(Data items)
**********
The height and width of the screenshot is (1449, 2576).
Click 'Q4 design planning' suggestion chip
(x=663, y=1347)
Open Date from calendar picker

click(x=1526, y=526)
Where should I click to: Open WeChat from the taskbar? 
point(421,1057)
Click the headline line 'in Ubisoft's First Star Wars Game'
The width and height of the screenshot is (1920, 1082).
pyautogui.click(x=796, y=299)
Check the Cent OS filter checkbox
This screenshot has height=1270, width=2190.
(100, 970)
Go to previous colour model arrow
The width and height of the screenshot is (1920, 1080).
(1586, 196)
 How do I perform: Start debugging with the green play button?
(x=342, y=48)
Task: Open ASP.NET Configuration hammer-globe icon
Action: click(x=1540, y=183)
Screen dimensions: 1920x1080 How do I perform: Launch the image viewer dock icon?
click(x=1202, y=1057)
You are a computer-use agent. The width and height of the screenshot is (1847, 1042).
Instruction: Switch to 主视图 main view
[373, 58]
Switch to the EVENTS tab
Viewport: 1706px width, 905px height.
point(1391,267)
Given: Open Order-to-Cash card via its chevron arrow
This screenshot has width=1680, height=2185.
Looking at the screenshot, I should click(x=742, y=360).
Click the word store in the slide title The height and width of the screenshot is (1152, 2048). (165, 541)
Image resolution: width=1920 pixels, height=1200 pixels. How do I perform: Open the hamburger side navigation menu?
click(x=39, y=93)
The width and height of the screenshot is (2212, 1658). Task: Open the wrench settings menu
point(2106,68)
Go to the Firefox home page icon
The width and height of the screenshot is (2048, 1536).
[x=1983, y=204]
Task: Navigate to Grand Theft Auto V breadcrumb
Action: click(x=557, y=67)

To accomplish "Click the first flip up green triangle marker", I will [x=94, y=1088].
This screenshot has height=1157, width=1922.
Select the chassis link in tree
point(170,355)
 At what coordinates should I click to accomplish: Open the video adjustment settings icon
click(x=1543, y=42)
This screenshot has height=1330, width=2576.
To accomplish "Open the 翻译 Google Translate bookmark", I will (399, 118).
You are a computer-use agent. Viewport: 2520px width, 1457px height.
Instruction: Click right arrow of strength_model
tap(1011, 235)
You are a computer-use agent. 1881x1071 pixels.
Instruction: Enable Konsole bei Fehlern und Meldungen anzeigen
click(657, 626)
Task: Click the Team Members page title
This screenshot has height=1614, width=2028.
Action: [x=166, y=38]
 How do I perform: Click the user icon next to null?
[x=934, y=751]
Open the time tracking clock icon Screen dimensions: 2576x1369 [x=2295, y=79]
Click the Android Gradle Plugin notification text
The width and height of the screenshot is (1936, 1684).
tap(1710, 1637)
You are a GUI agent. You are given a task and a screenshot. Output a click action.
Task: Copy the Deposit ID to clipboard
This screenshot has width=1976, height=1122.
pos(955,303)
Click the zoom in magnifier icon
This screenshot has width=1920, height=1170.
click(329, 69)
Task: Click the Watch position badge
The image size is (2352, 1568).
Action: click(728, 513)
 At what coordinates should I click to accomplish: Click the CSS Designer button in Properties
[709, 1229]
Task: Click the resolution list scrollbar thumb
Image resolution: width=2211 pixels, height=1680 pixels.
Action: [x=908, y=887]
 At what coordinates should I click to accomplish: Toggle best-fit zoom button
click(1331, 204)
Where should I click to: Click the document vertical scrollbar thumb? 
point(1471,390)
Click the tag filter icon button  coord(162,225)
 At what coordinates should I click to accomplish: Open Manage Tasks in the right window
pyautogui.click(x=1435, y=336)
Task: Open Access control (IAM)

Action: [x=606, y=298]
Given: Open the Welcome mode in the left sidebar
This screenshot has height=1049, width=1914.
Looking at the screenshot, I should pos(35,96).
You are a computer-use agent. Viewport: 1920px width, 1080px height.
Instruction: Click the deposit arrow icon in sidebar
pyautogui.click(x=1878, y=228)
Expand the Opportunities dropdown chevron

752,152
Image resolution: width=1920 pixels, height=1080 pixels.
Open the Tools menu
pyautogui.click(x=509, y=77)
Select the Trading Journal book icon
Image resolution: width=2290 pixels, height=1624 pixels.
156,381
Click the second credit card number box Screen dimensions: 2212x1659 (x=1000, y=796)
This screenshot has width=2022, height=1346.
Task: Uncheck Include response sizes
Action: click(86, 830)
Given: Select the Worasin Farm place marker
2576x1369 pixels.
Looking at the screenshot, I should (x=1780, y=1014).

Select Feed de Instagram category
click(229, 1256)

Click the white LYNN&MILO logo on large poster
**********
**TASK BRIEF**
Working from the data above, extract solely the lines from the one containing "Click the word" through the one containing "This screenshot has height=1330, width=2576.", exactly as they appear, both included.

**TASK RESPONSE**
Click the word store in the slide title The height and width of the screenshot is (1152, 2048). (165, 541)
Image resolution: width=1920 pixels, height=1200 pixels. How do I perform: Open the hamburger side navigation menu?
click(x=39, y=93)
The width and height of the screenshot is (2212, 1658). Task: Open the wrench settings menu
point(2106,68)
Go to the Firefox home page icon
The width and height of the screenshot is (2048, 1536).
[x=1983, y=204]
Task: Navigate to Grand Theft Auto V breadcrumb
Action: click(x=557, y=67)

To accomplish "Click the first flip up green triangle marker", I will [x=94, y=1088].
This screenshot has height=1157, width=1922.
Select the chassis link in tree
point(170,355)
 At what coordinates should I click to accomplish: Open the video adjustment settings icon
click(x=1543, y=42)
This screenshot has height=1330, width=2576.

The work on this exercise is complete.